# Exercise prompt
Could you repeat the records below exactly, leaving out any pictures?

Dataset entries
•••••

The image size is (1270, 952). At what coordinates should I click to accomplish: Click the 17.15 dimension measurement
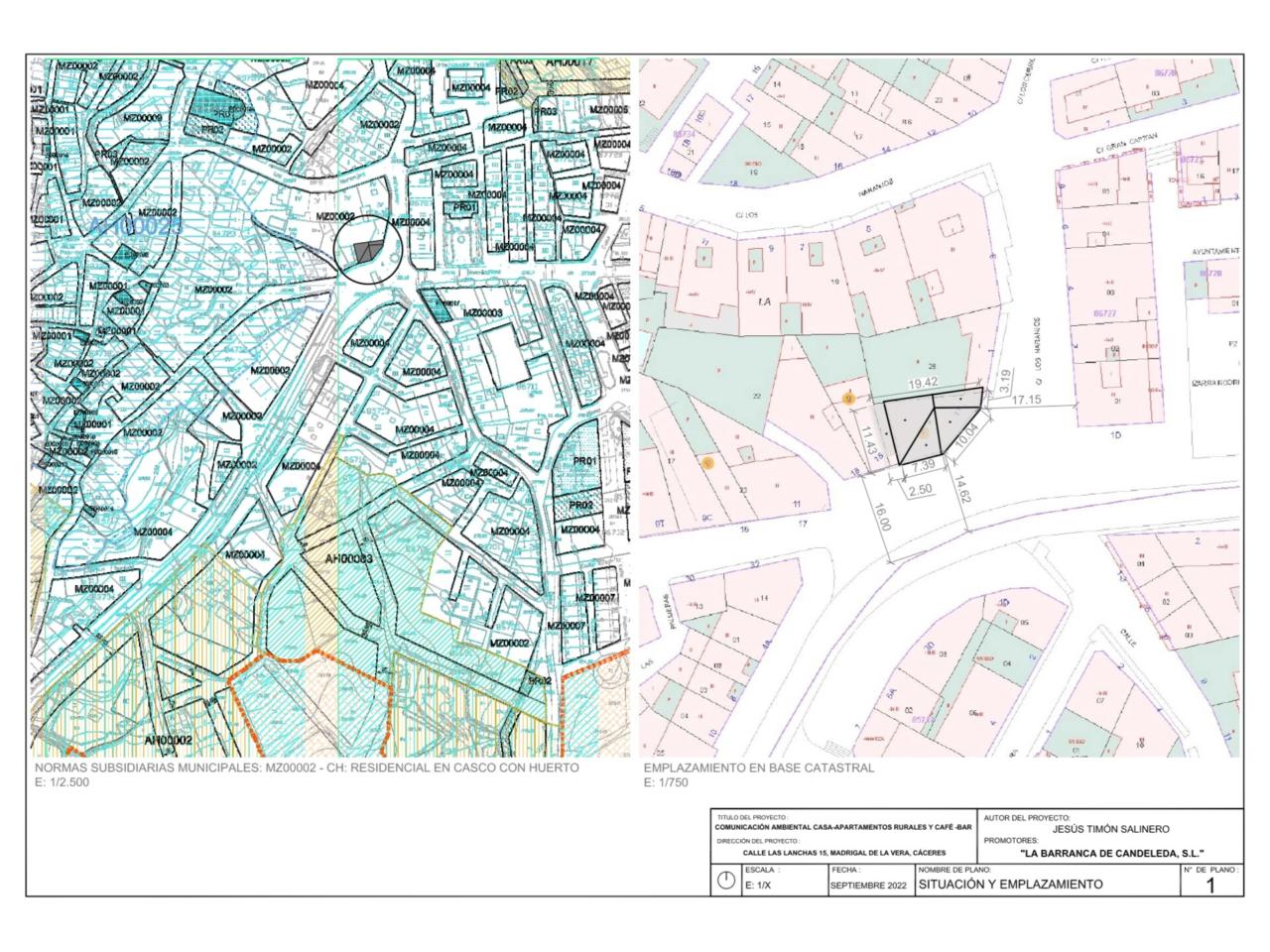click(1026, 400)
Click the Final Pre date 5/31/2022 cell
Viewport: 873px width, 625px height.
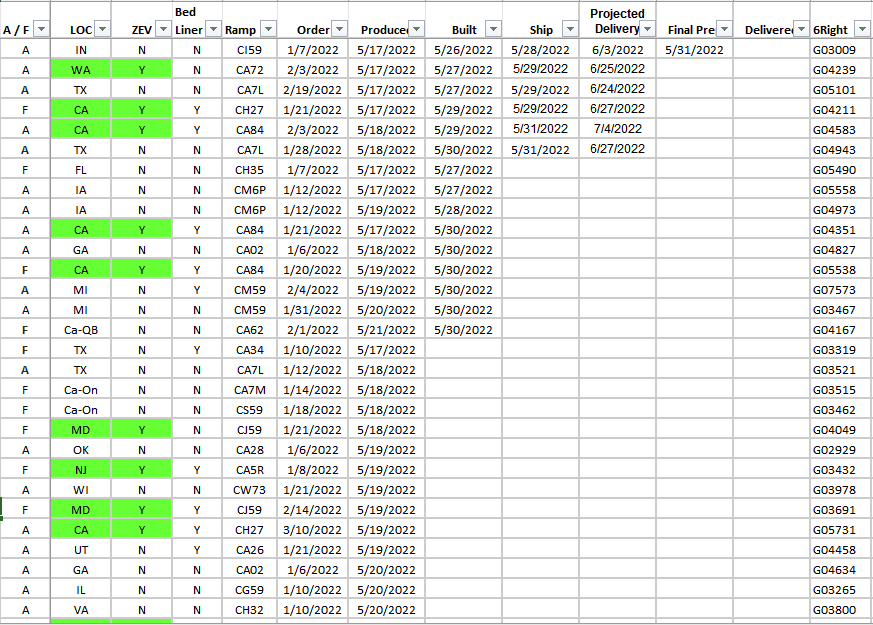[694, 50]
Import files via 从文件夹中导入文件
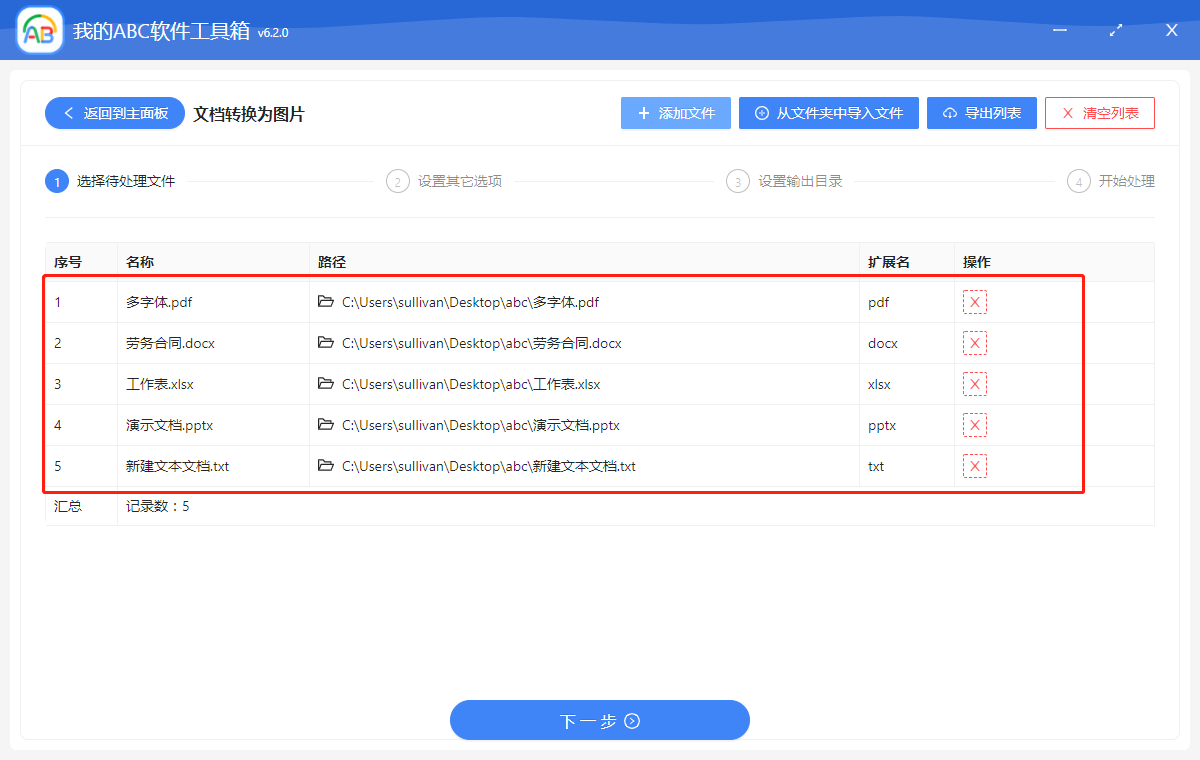Viewport: 1200px width, 760px height. pos(828,113)
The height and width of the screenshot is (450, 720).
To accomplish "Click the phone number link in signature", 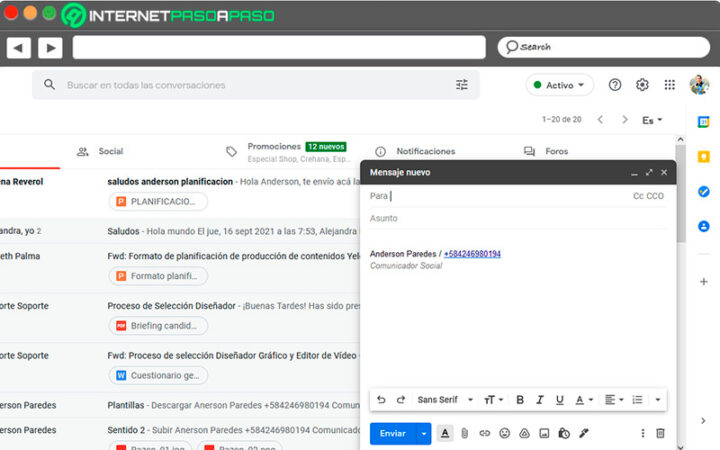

•••••

# Answer below
The image size is (1270, 952). At what coordinates should I click to accomplish: Click the 17.15 dimension measurement
click(1026, 400)
Click the Final Pre date 5/31/2022 cell
Viewport: 873px width, 625px height.
[694, 50]
Import files via 从文件夹中导入文件
Viewport: 1200px width, 760px height. pos(828,113)
The height and width of the screenshot is (450, 720).
To accomplish "Click the phone number link in signature", 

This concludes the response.